Reżim krytykuje prezydenta Korei Płd. "Hipokryta opanowany przez paranoję"
Północnokoreańska agencja KCNA ostro skrytykowała południowokoreańskiego prezydenta Li Dze Mjunga po jego wypowiedziach na temat denuklearyzacji. Reżim określił go mianem "hipokryty opanowanego przez paranoję denuklearyzacyjną" i "człowieka zrodzonego z gorączki denuklearyzacyjnej".
Najważniejsze informacje
- Korea Północna ostro skrytykowała prezydenta Korei Południowej Li Dze Mjunga.
- Pjongjang zarzuca mu hipokryzję i paranoję denuklearyzacyjną.
- Krytyka pojawiła się po jego wizycie w USA i rozmowach z Donaldem Trumpem.
Korea Północna, za pośrednictwem agencji KCNA, ostro skrytykowała prezydenta Korei Południowej Li Dze Mjunga. Wszystko po poniedziałkowym wystąpieniu prezydenta Korei Południowej Li Dze Mjunga w Waszyngtonie. Podczas oficjalnej wizyty w USA Li ogłosił, że osiągnął porozumienie z prezydentem Donaldem Trumpem dotyczące zacieśnienia współpracy obu krajów na rzecz "ustanowienia pokoju i denuklearyzacji na Półwyspie Koreańskim".
Dla Republiki Korei, jedynego politycznie ubogiego kraju na świecie, który oddał całą swoją suwerenność Stanom Zjednoczonym, snem na jawie jest pielęgnowanie absurdalnej nadziei na "denuklearyzację", nie zdając sobie sprawy z natury kwestii nuklearnej – przekazała agencja KCNA, cytowana przez Polską Agencję Prasową.

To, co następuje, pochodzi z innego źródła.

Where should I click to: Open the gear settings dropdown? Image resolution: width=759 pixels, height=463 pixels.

KCNA określiła Li jako „hipokrytę opanowanego przez paranoję denuklearyzacyjną”. Pjongjang uważa, że posiadanie broni jądrowej jest "nieuniknionym wyborem", mającym na celu odstraszanie wrogów, a także dostosowanie się do zmieniającej się globalnej dynamiki bezpieczeństwa.
Dalsza część artykułu pod materiałem wideo
Żołnierze Kim Dzong Una w Rosji. Ekspert: To mięso armatnie
Próby pojednania
Pjongjang nie szczędzi słów krytyki wobec południowokoreańskiego prezydenta Li Dze Mjunga. Reżimowa agencja KCNA oświadczyła, że Li powinien pojąć, iż jego "pogrążenie w szalonym śnie o »denuklearyzacji«, niczym w »chorobie dziedzicznej«", przyniesie więcej szkody niż pożytku – przede wszystkim jego własnemu krajowi.

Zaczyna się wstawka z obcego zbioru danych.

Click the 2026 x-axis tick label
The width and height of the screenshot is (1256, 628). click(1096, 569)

W komentarzu nie zabrakło personalnych przytyków – prezydenta nazwano "maniakiem konfrontacji", który jedynie udaje wolę dialogu, skrywając rzeczywiste intencje. To kolejny raz, gdy Korea Północna publicznie podważa szczerość południowokoreańskich inicjatyw pokojowych.
Od objęcia urzędu w czerwcu Li podejmuje działania mające na celu ocieplenie relacji z Pjongjangiem – w tym m.in. zakończenie emisji propagandowych komunikatów na granicy i demontaż głośników. Mimo to, północnokoreańska elita pozostaje nieugięta. W połowie sierpnia wpływowa siostra Kim Dzong Una, Kim Jo Dzong, określiła pojednawcze gesty Seulu jako "mrzonkę" i "naiwną próbę ocieplenia lodowatych relacji".